DATASET RECORDS:
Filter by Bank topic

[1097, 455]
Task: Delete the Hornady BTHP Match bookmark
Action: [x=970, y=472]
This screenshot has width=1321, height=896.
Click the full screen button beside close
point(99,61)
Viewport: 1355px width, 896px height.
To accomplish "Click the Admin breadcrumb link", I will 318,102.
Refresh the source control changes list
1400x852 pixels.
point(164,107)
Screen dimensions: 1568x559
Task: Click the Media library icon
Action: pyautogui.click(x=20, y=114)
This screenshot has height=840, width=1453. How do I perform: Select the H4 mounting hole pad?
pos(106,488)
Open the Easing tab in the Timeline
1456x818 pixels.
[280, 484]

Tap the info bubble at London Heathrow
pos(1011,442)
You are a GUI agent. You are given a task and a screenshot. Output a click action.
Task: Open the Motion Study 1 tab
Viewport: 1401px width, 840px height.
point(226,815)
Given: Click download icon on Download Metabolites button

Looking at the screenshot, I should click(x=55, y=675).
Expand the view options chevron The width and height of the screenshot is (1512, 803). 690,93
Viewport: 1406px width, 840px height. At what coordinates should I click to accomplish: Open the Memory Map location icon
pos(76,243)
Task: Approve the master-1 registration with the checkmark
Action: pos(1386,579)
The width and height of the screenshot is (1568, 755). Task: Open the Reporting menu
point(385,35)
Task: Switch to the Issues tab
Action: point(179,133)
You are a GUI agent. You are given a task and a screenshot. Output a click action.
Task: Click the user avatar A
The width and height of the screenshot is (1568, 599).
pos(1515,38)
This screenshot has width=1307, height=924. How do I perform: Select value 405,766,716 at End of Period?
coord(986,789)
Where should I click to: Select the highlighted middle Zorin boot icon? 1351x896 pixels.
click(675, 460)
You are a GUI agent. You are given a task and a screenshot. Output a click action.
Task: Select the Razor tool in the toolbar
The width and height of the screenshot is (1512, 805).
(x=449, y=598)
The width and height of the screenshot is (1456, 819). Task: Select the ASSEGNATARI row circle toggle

THE TASK: Begin with the first line of the listing and copy exactly through the line that contains "Refresh the source control changes list", please, keeping both ends and leaving out everything after.

YOUR SOLUTION:
Filter by Bank topic

[1097, 455]
Task: Delete the Hornady BTHP Match bookmark
Action: [x=970, y=472]
This screenshot has width=1321, height=896.
Click the full screen button beside close
point(99,61)
Viewport: 1355px width, 896px height.
To accomplish "Click the Admin breadcrumb link", I will 318,102.
Refresh the source control changes list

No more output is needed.